Minimalista, denso, nu e cru, nos apresentando o labirinto da psiquê humana diante da tragédia. Personagens complexos e "perdidos" que tentam seguir a vida após o evento, enfrentando aos traumas sofridos. Todos são sobreviventes.
O tom de mistério e angústia utilizado na escrita é essencial para a ambientação da trama. É possível sentir a carga emocional ao ler e isso foi fascinante! Em alguns momentos, me senti tão imerso que me perguntei o que eu faria no lugar de cada um deles. Perrota foi muito perspicaz aqui!
"Os Deixados para Trás" não se preocupa em solucionar o mistério do desaparecimento. Simplesmente isso. É o que é, sem mais! Mais um acerto (ou pra alguns, o grande erro e motivo de decepção). Não é uma história sobre aqueles que se foram. É uma história sobre aqueles que
ficaram. Esse é o ponto. E é justamente isso que torna o livro tão único e profundo.

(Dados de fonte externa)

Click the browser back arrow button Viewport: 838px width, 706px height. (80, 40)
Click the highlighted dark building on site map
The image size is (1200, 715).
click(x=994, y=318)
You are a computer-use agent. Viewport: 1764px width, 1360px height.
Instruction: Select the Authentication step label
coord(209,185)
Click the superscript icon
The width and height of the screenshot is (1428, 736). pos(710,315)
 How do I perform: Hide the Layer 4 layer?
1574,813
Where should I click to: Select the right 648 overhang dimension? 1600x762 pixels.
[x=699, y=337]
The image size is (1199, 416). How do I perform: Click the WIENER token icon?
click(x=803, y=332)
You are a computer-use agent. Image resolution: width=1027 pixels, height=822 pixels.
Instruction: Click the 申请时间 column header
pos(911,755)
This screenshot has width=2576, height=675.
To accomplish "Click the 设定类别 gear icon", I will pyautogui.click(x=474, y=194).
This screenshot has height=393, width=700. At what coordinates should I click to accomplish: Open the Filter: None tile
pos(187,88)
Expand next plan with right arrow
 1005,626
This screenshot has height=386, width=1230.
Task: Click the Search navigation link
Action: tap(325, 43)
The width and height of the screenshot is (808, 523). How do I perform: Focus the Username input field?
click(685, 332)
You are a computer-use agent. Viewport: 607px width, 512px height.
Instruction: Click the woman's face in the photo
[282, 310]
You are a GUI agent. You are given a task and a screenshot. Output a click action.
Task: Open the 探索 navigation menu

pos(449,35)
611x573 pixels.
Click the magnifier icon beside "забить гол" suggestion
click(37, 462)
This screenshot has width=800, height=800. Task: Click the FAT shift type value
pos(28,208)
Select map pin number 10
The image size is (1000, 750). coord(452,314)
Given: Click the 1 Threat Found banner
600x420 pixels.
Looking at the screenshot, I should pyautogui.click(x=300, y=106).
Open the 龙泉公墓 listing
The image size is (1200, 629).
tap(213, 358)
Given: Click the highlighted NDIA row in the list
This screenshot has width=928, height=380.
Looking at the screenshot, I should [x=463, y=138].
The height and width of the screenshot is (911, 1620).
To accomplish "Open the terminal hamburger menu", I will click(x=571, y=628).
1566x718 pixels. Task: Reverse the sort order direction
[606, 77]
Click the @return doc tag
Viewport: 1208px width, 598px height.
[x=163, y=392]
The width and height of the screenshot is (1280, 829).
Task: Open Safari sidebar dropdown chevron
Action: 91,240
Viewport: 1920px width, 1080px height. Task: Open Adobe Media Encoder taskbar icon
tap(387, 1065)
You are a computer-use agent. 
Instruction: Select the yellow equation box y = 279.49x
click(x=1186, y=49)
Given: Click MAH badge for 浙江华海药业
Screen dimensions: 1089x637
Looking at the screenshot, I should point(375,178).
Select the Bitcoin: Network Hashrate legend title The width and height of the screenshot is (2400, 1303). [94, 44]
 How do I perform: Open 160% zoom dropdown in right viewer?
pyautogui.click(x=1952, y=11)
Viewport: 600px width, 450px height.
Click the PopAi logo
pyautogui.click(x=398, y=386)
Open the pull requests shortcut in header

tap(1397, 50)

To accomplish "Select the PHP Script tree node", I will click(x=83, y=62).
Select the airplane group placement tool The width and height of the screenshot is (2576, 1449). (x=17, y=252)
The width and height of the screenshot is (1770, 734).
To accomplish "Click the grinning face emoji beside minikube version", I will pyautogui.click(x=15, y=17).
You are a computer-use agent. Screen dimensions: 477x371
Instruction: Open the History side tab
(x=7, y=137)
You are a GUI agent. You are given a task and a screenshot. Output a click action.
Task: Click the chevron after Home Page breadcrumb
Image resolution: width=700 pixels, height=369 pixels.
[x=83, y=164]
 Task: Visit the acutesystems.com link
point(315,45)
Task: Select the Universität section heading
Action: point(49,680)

Outro destaque é a abordagem religiosa em todo o contexto. Pode soar simplista para alguns, mas traz importantes reflexões e questionamentos como "em quê realmente acreditar?", "por que acreditar?", "em quem acreditar?", "o que buscar?", "o que fundamenta a fé?". Além disso, apresentar o conceito de charlatanismo foi bastante interessante e atual. Algo presente na sociedade e influencia massas, manipulando multidões. No caso da trama, até mesmo abusos sexuais foram cometidos por um religioso.
Não é um livro para mentes fechadas. Não é um livro para religiosos. Não é um livro para quem quer soluções diretas e imediatas. É um livro para refletir. É um livro para se deliciar e expandir conceitos. É um livro pra quem tem empatia.
NÃO RECOMENDADO PARA AMADORES!
Obrigado por essa obra perfeita, Tom Perrota! Simplesmente excepcional!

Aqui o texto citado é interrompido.